A crypto recovery company, Unciphered, has discovered a significant vulnerability in BitcoinJS library.

A billion-dollar-worth vulnerability in old Bitcoin (BTC) wallets generated with BitcoinJS library was exposed on Nov. 14. Crypto recovery firm Unciphered said it had learned that the popular JavaScript library did not always generate private keys random enough.

As reported by The Washington Post, the vulnerability called Randstorm was prevalent among crypto wallets generated between 2011 and 2016. While no specific details on the bug have been released, the report says the BitcoinJS library was not generating private keys for crypto wallets properly. The random number generator was insufficient, leaving nearly $1 billion worth of crypto exposed for a hack.

“BitcoinJS is terribly broken up till March 2014. Anyone directly using it is on the very high end of risk to attack.”

Unciphered Co-Founder Eric Michaud

BitcoinJS developer Stefan Thomas confirmed the vulnerability in a commentary to The Post. He had developed the software as a hobby, taking the major part of the code from a source code published on Stanford University’s website.

“Instead, I was obsessed about making sure that I did not make any mistakes in my own code. I’m sorry to anyone affected by this bug.”
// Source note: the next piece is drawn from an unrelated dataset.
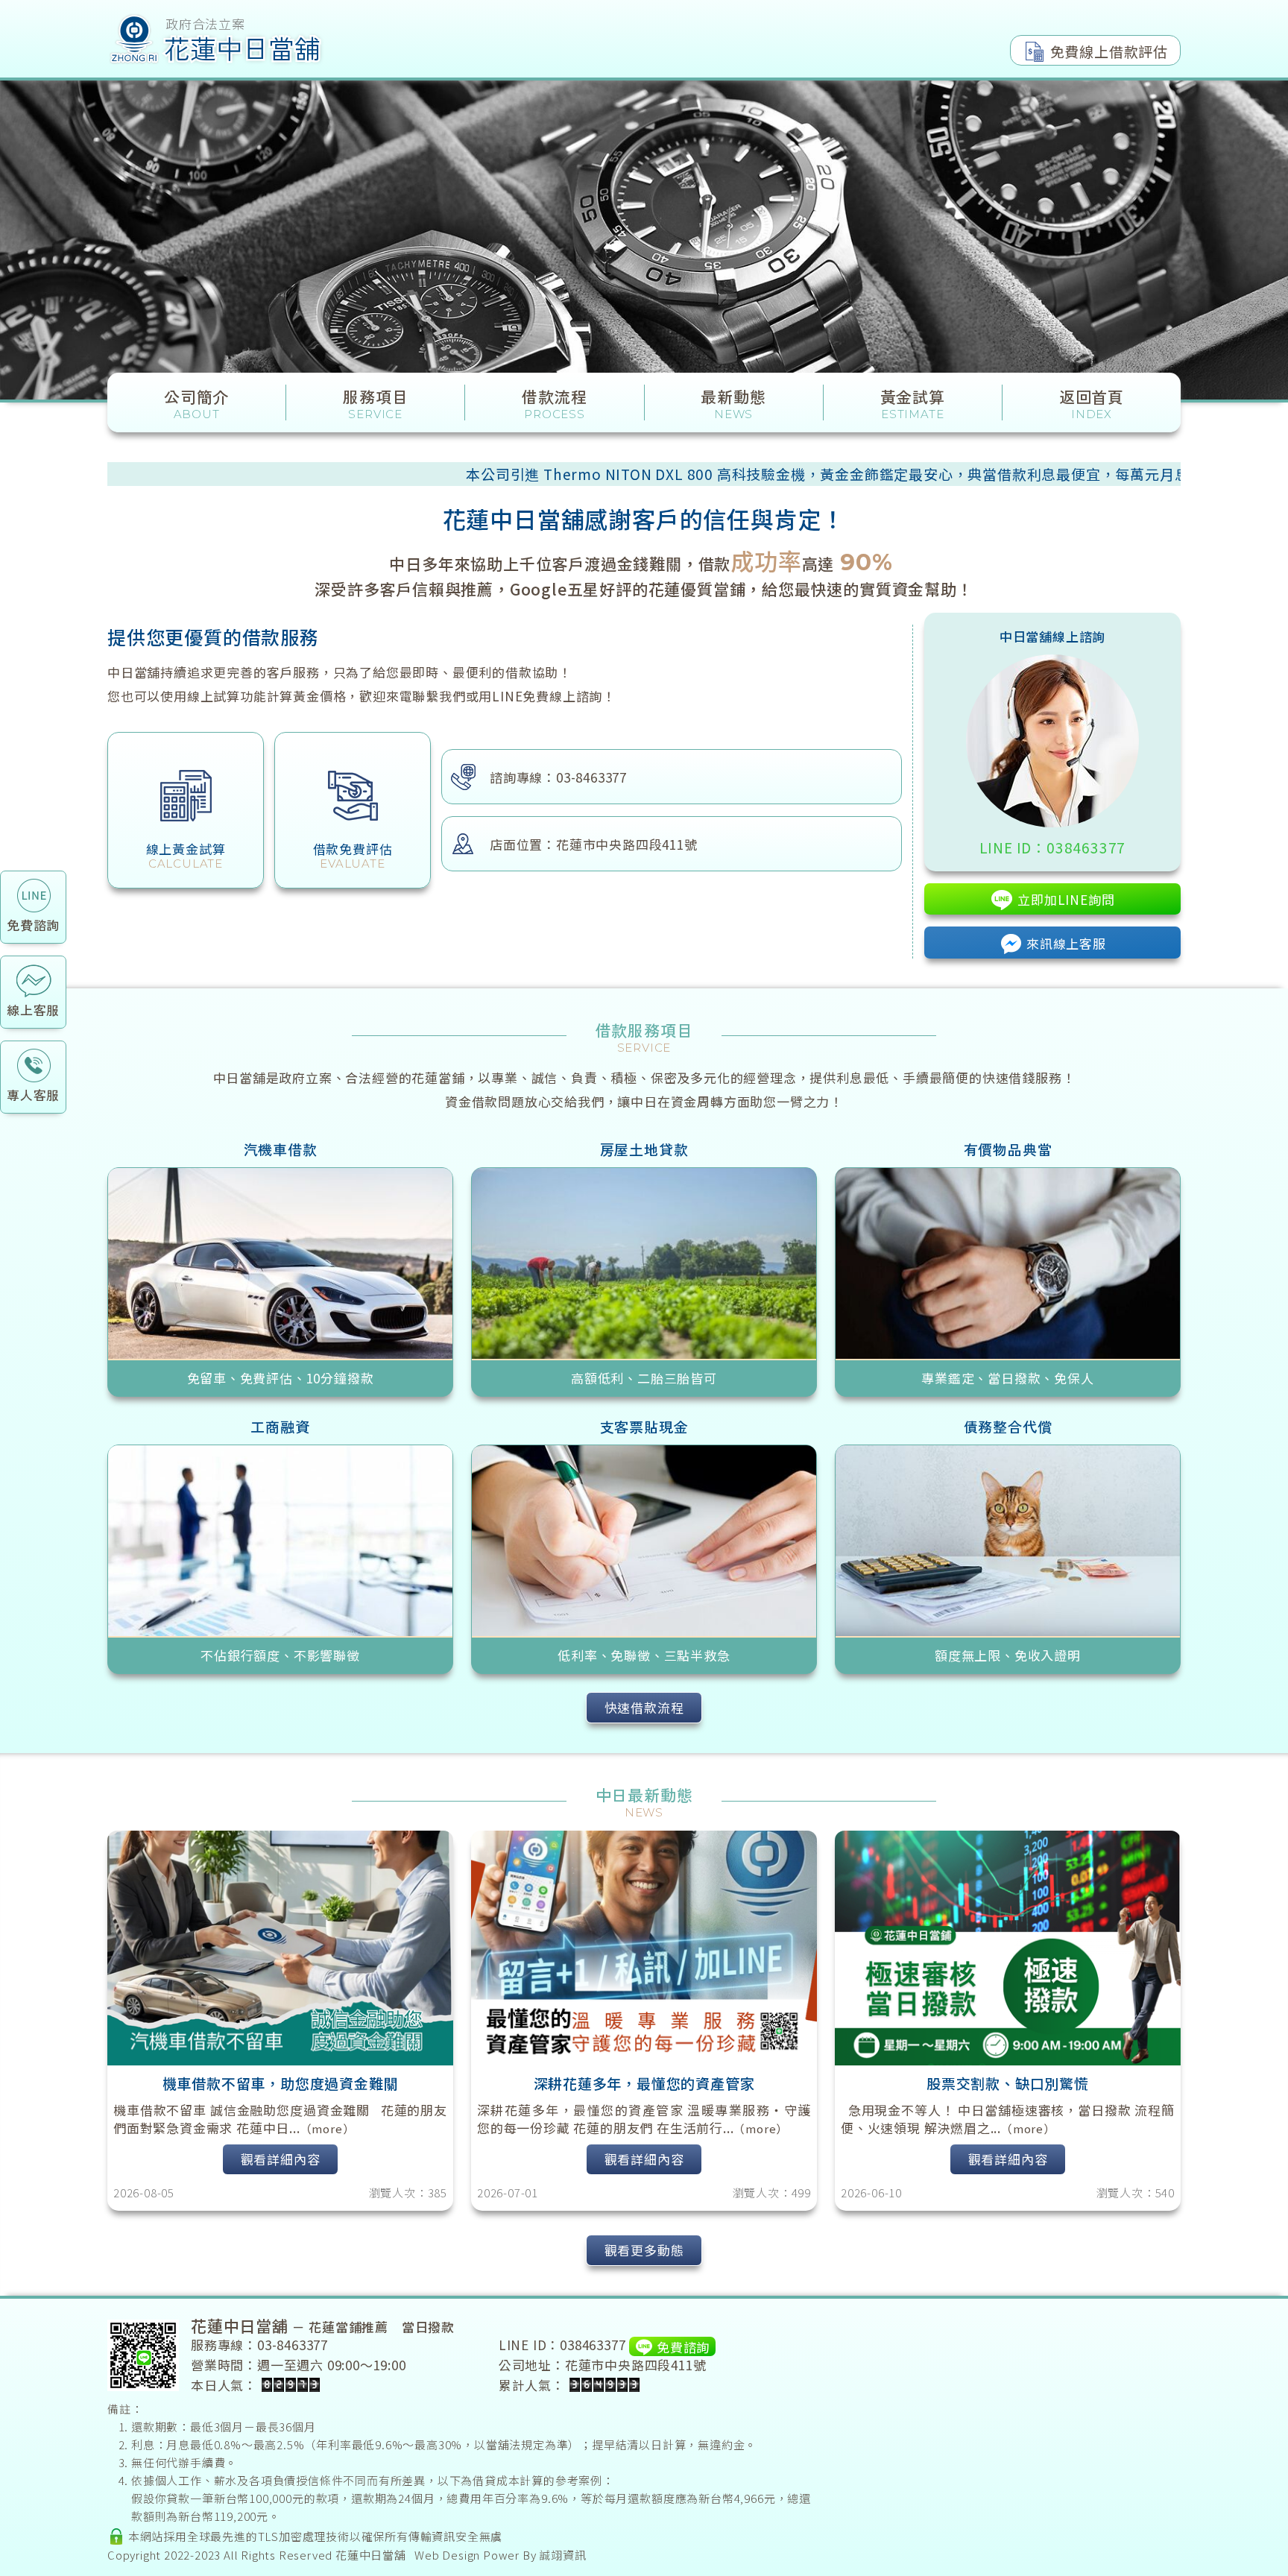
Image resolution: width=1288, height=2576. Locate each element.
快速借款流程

BitcoinJS developer Stefan Thomas

According to The Post, the BitcoinJS library was used by many crypto websites such as Blockchain.com (formerly Blockchain.info), Dogechain.info, Block.io, and others. However, Blockchain.com is said to have fixed the issue, adding more randomness to the random number generator.

The BitcoinJS vulnerability appears to be not entirely new. In 2018, David Gerard, a Unix system expert based in the U.K., previously revealed that he had discovered discussion threads on the Bitcointalk forum as early as 2013 on this particular issue. Back then, some web-based Bitcoin wallets used the SecureRandom() function to generate private keys.

According to Gerard, the function generates cryptographic keys that are less than 48 bits of entropy regardless of the entropy level of the seed. The JavaScript function then runs the alphanumeric key through the obsolete RC4 algorithm, which is generally considered predictable. The predictability makes the private key vulnerable to brute-force hacking.